[Start of Attachment]

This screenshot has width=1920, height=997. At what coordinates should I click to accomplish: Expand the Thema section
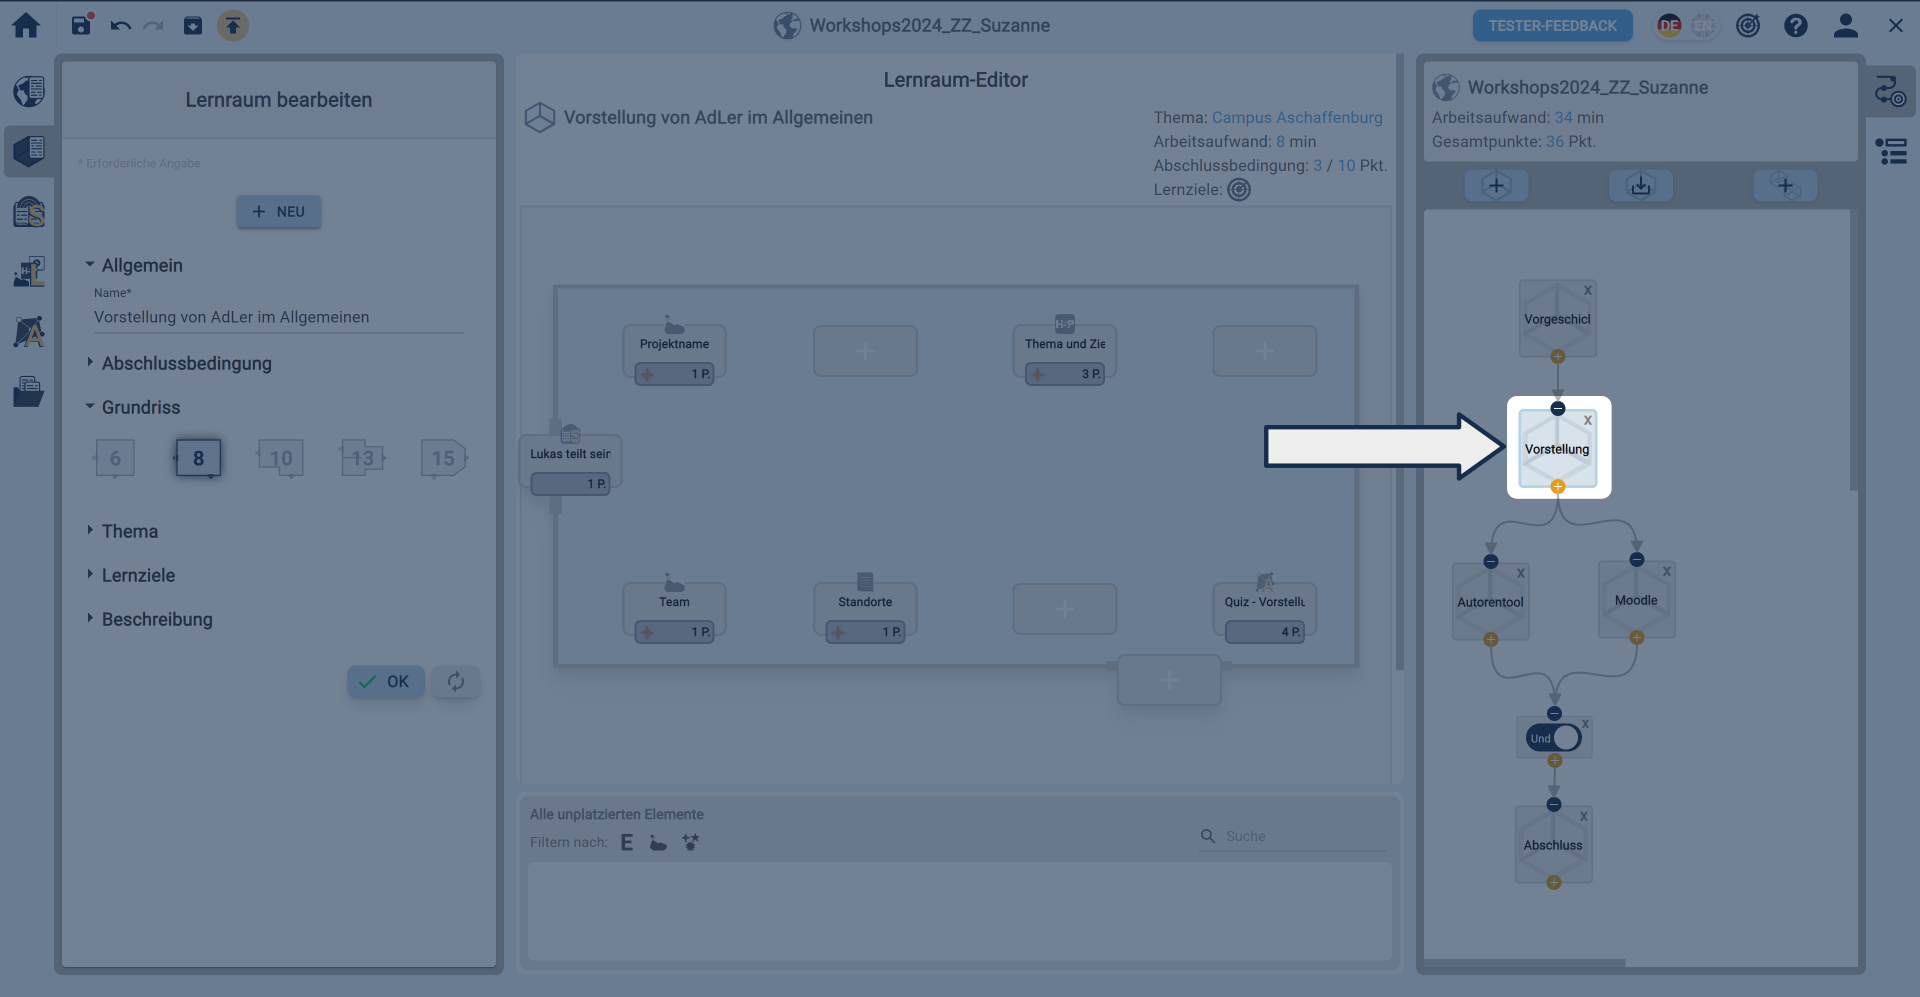tap(129, 531)
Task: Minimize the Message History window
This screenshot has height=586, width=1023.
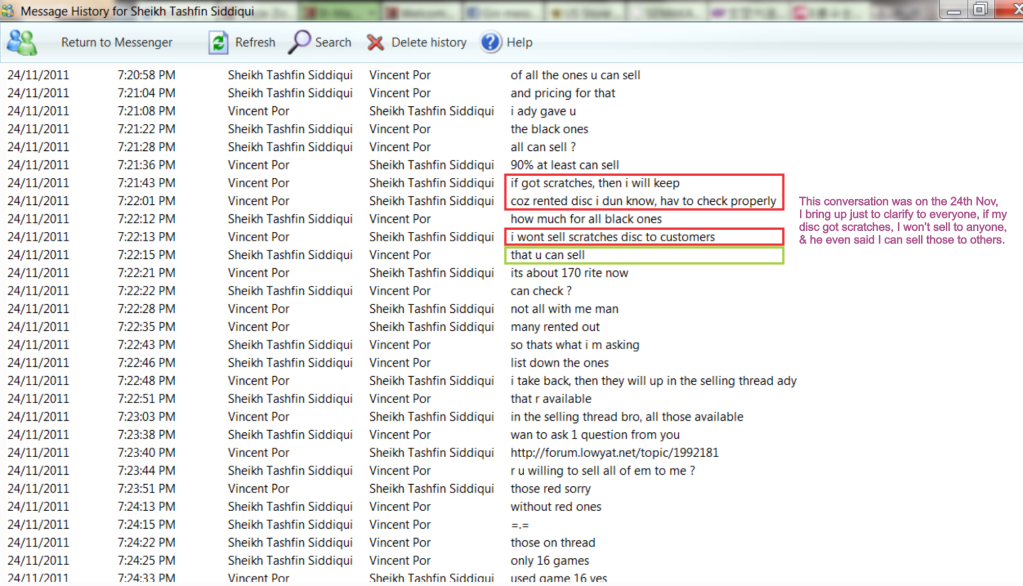Action: coord(954,9)
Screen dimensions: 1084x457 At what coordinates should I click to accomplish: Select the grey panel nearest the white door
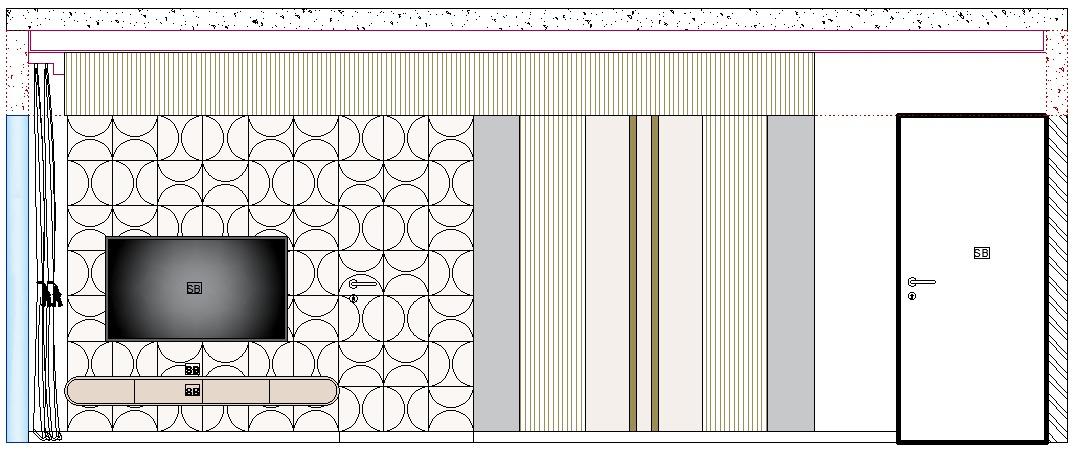click(x=790, y=273)
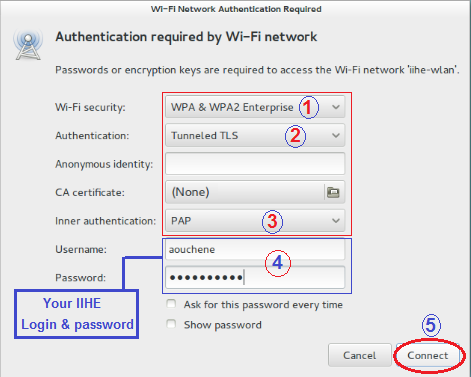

[End of Attachment]

EXERCISE DETAILS
Would you copy out every entry above word for word, without the pictures?

EXERCISE SOLUTION
This screenshot has width=1920, height=997. At what coordinates should I click to accomplish: Expand the Thema section
tap(129, 531)
Task: Minimize the Message History window
This screenshot has height=586, width=1023.
Action: coord(954,9)
Screen dimensions: 1084x457 At what coordinates should I click to accomplish: Select the grey panel nearest the white door
click(x=790, y=273)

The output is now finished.